Using a ReferenceQueue, the same code as above with the same heap size (64 Mbytes) but with more data to store (5 million vs 1 million ) works:

public class TestSoftReference2 {
	public static int removedSoftRefs = 0;

	public static class MyBigObject {
		//each instance has 128 bytes of data
		int[] data = new int[128];
	}

	public static int CACHE_INITIAL_CAPACITY = 1_000_000;
	public static Set<SoftReference<MyBigObject>> cache = new HashSet<>(
			CACHE_INITIAL_CAPACITY);
	public static ReferenceQueue<MyBigObject> unusedRefToDelete = new ReferenceQueue<>();

	public static void main(String[] args) {
		for (int i = 0; i < 5_000_000; i++) {
			MyBigObject obj = new MyBigObject();
			cache.add(new SoftReference<>(obj, unusedRefToDelete));
			clearUselessReferences();
		}
		System.out.println("End, removed soft references=" + removedSoftRefs);
	}

	public static void clearUselessReferences() {
		Reference<? extends MyBigObject> ref = unusedRefToDelete.poll();
		while (ref != null) {
			if (cache.remove(ref)) {
				removedSoftRefs++;
			}
			ref = unusedRefToDelete.poll();
		}

	}
}

The output is:

End, removed soft references=4976899

Soft references are useful when you need to store many objects that can be (costly) re-instanciate if they are deleted by the JVM.

 

Weak Reference

The weak reference is a concept even more volatile than soft references. According to the JAVA API:

“Suppose that the garbage collector determines at a certain point in time that an object is weakly reachable.
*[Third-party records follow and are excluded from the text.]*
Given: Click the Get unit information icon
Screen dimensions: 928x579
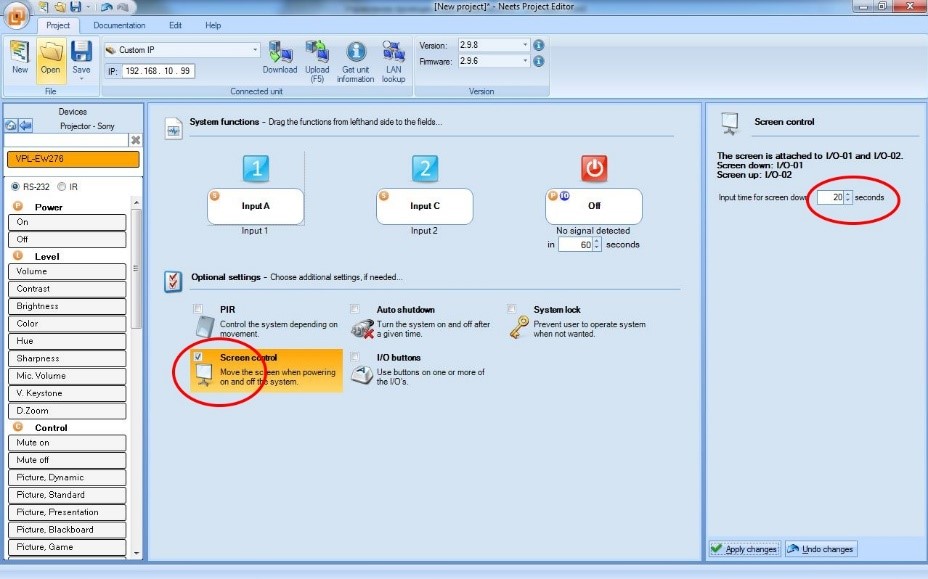Looking at the screenshot, I should [356, 53].
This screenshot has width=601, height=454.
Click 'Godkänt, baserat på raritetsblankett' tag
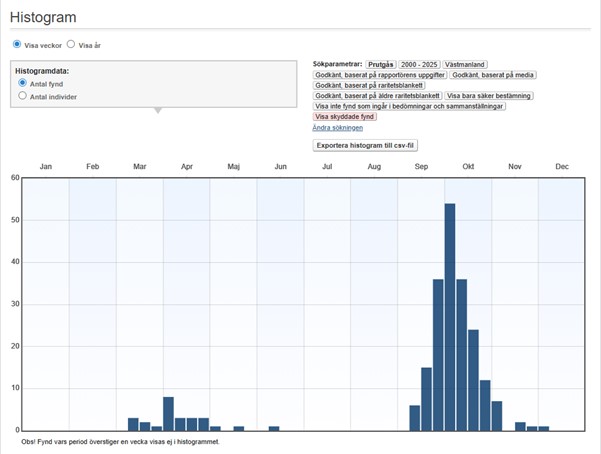pyautogui.click(x=369, y=86)
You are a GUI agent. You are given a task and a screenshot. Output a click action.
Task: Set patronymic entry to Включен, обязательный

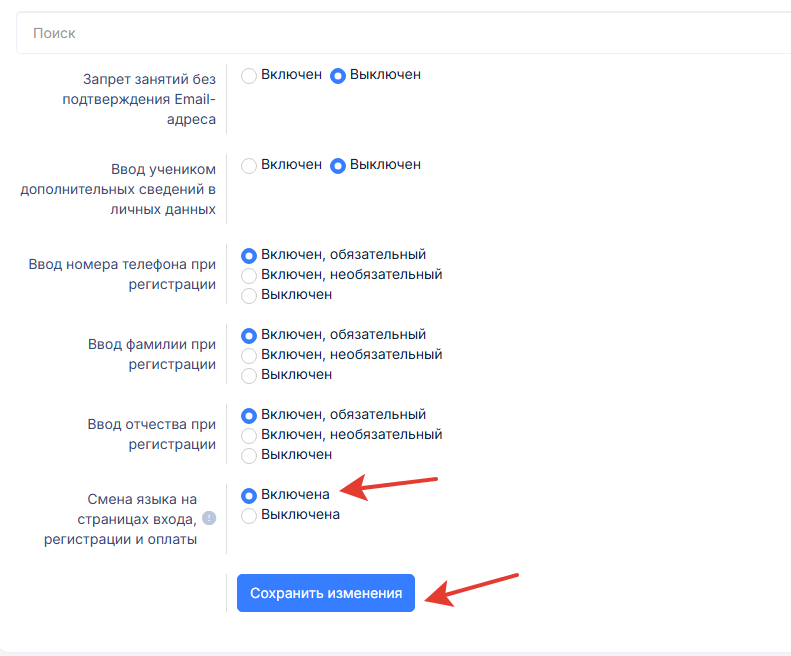[249, 415]
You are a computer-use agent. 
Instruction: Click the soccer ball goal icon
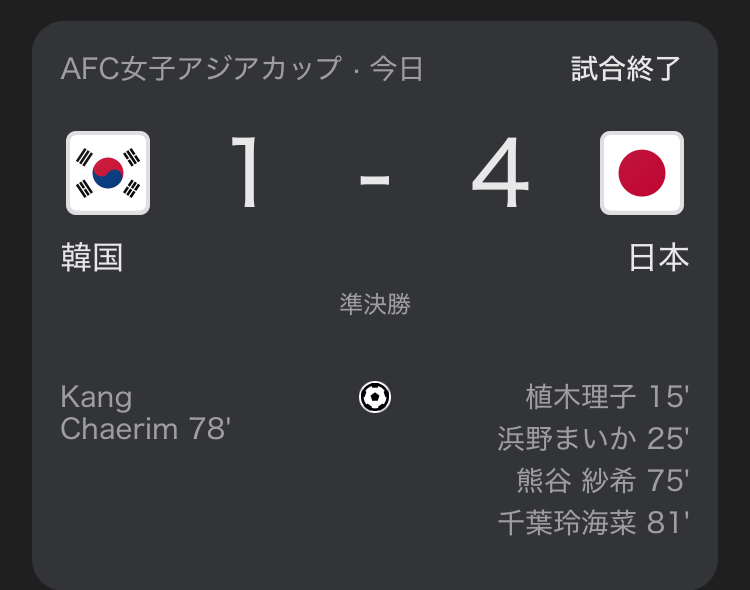point(375,397)
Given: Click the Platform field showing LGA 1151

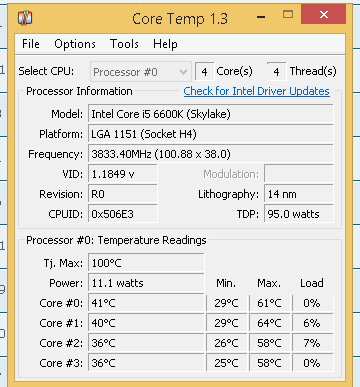Looking at the screenshot, I should tap(210, 134).
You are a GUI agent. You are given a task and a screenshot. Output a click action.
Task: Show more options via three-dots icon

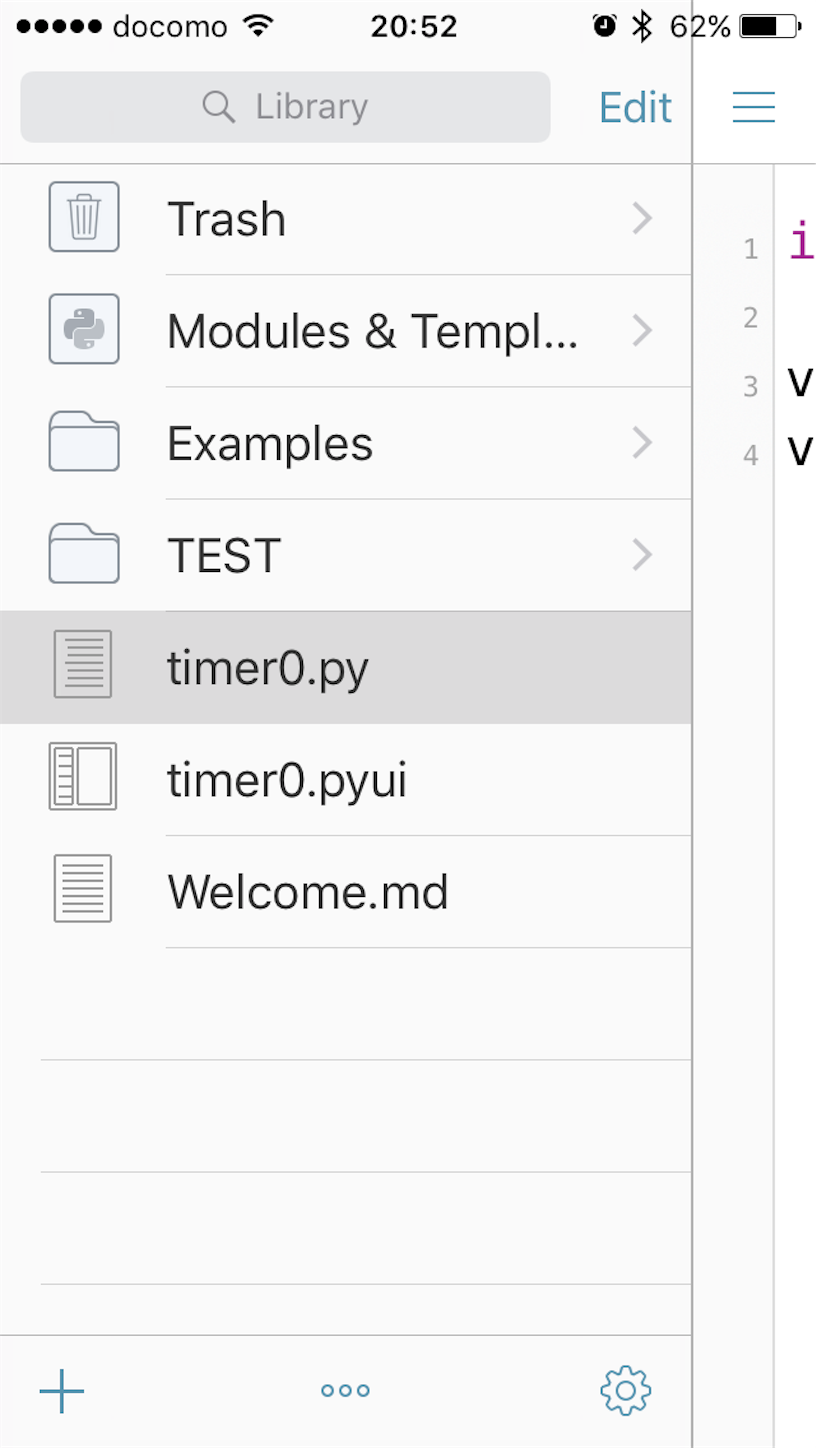pos(345,1391)
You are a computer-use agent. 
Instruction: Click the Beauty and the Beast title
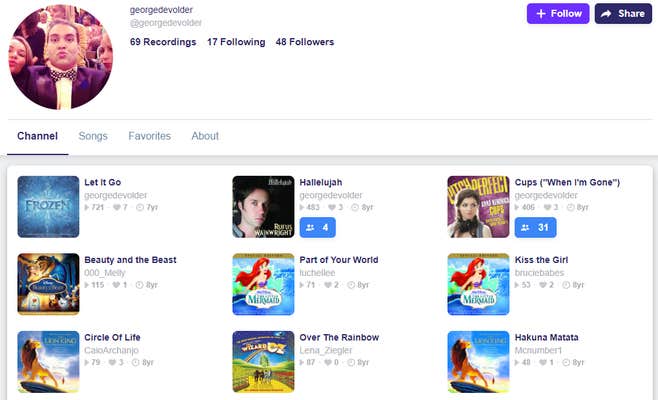[x=130, y=260]
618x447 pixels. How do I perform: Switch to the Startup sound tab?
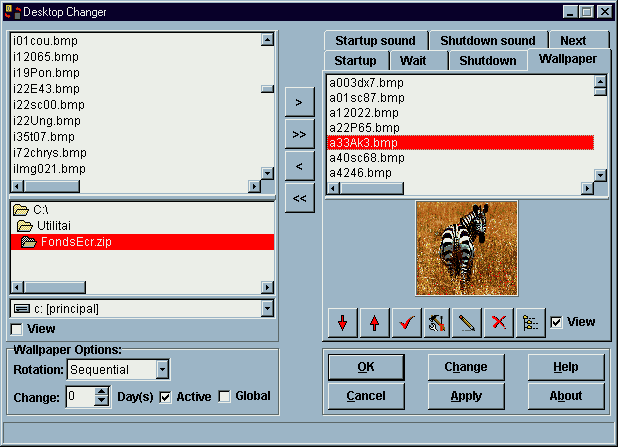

At that time it will atomically clear all weak references to that object and all weak references to any other weakly-reachable objects from which that object is reachable through a chain of strong and soft references. At the same time it will declare all of the formerly weakly-reachable objects to be finalizable. At the same time or at some later time it will enqueue those newly-cleared weak references that are registered with reference queues.”

Which means that when the garbage collector checks all the objects, if it detects an object with only  weak references to a garbage collection root (i.e. no strong or soft references linked to the object), this object will be marked for removal and deleted ASAP. The way to use a WeakReference is exactly the same as using a SoftReference. So, look at the examples in part “soft references”.

Oracle provides a very interesting class based on weak references: the WeakHashMap. This map has the particularity to have weak referenced keys. The WeakHashMap can be used as a standard Map. The only difference is that it will automatically clear itself after the keys are destroyed from the heap:

public class ExampleWeakHashMap {
	public static Map<Integer,String> cache = new WeakHashMap<Integer, String>();

	public static void main(String[] args) {
		Integer i5 = new Integer(5);
		cache.put(i5, "five");
		i5=null;
		//the entry {5,"five"} will stay in the Map until the next garbage collector call

		Integer i2 = 2;
		//the entry {2,"two"} will stay  in the Map until i2 is no more strongly referenced
		cache.put(i2, "two");

		//remebmber the OutOfMemoryError at the chapter "problem", this time it won't happen
		// because the Map will clear its entries.
		for (int i = 6; i < 100_000_000; i++) {
			cache.put(i,String.valueOf(i));
		}
	}
}

For example, I’ve used a WeakHashMap for the following problem: Storing multiple information of transactions. I’ve used this structure: WeakHashMap<String,Map<K,V>> where they key of the WeakHashMap was a String containing the Id of the transaction and the “simple” Map was the information I needed to keep during the lifetime of the transaction. With this structure I was sure to get my information in the WeakHashMap because the String containing the transaction ID couldn’t be destroyed until the end of the transaction and I didn’t have to care for cleaning up the Map.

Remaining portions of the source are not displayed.